La Fondation allemande pour la coopération internationale (GIZ) était un partenaire principal du gouvernement égyptien pour l’exécution du projet de l’utilisation de l’énergie propre et renouvelable dans le secteur du tourisme.

Selon Emad Hassan, conseiller du ministre du Tourisme pour le tourisme écologique, 73 hôtels à Charm Al-Cheikh se sont déjà convertis. « Ce n’est pourtant pas la première fois que l’écotourisme est mis en avant en Egypte. Ce concept a vu le jour à Charm Al-Cheikh en 2008 avec l’initiative Green Charm », dit Hassan. Cette initiative faisait suite à la deuxième conférence internationale sur le changement climatique de Davos et prévoyait la transformation de Charm Al-Cheikh en une ville verte.

La déclaration de Davos avait notamment souligné que « le secteur du tourisme doit réagir rapidement face à son empreinte écologique, s’il veut connaître une croissance durable ». Hassan poursuit : « C’est à partir de cette date que le ministère a commencé l’application de ce type de tourisme en Egypte. Il a créé une unité pour le tourisme vert et durable qui a pour but de gérer le dossier de la transformation, ainsi que de coordonner le travail entre les différents organismes concernés. En outre, les hôtels qui suivent ce plan de reconversion se voient décerner le label égyptien Green Star, mis en place par le ministère du Tourisme ».

Pour sa part, Adla Ragab, conseillère économique du ministre du Tourisme, assure que dans quelques années, le prix et la qualité des services ne seront plus les seuls critères pour le choix des destinations. « Les normes écologiques deviennent des critères de plus en plus importants. Les voyageurs sont désormais sensibles à la dimension écologique du tourisme dans les pays qu’ils visitent et prennent davantage ce facteur en compte avant de réserver leur voyage », explique Ragab.

Selon l’Organisation Mondiale du Tourisme (OMT), le tourisme vert représentera bientôt 50 % de la demande mondiale.

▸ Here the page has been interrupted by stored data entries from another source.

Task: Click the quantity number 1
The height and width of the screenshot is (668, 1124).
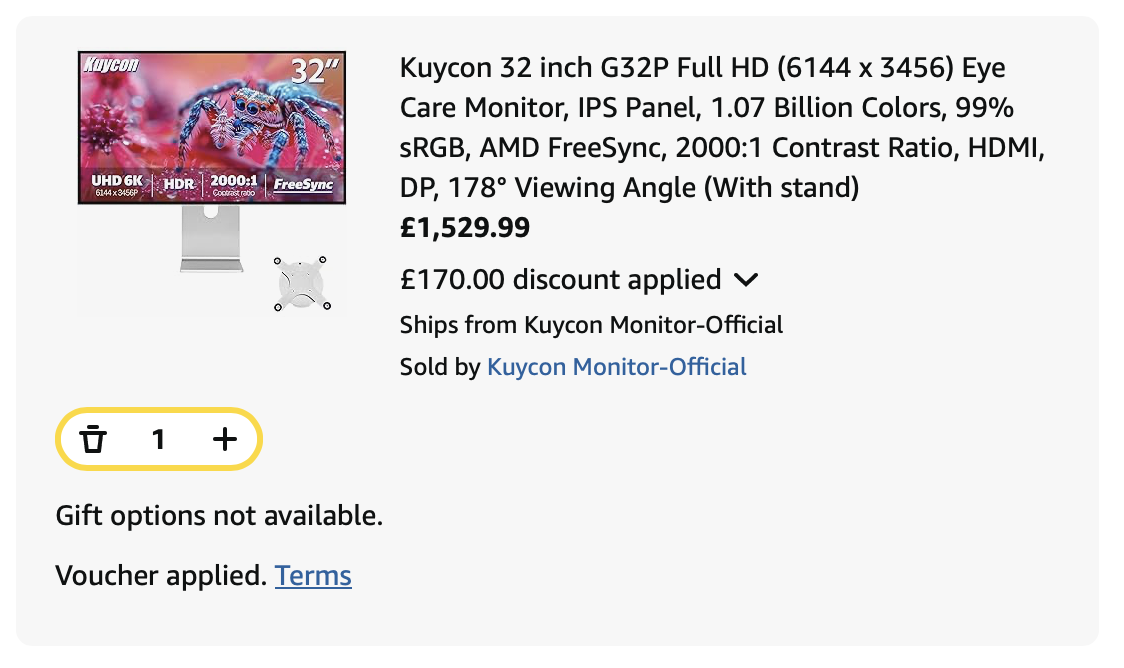Action: pyautogui.click(x=158, y=439)
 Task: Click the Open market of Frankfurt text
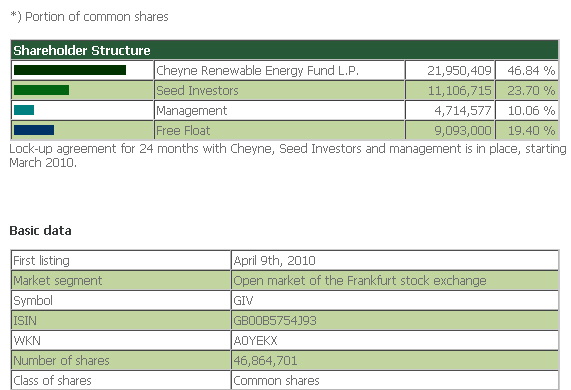point(360,281)
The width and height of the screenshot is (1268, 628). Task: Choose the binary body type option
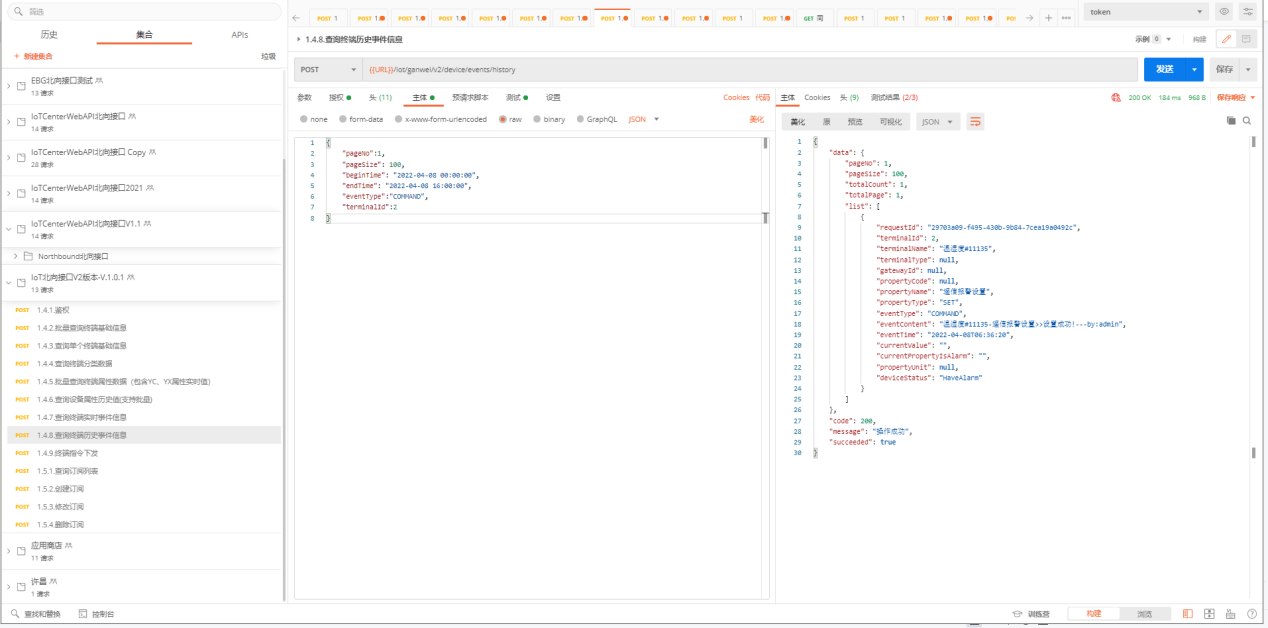pos(537,119)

Ragab ajoute que l’Egypte ne manque pas de ressources renouvelables, ce qui fait de sa conversion en tourisme vert un projet tout à fait réalisable. « Même si les technologies de conversion sont coûteuses, à long terme, elles augmentent le rendement économique des entreprises touristiques, surtout que les énergies alternatives sont presque gratuites », indique la responsable.

En Egypte, particulièrement, cette conversion en énergies renouvelables vise également à compenser la réduction des subventions à l’énergie dans le contexte de la hausse des prix de l’électricité qui a beaucoup affecté les établissements hôteliers.

« Nous sommes conscients de la crise financière dont souffrent presque tous les établissements touristiques et non seulement les hôtels, ainsi nous avons élaboré plusieurs études pour rendre raisonnable le coût de la conversion en tourisme vert », précise le conseiller du ministre. « On espère achever notre objectif d’ici 2020. On commencera par la région de la mer Rouge pour s’étendre ensuite aux autres destinations touristiques en Egypte », espère Hassan.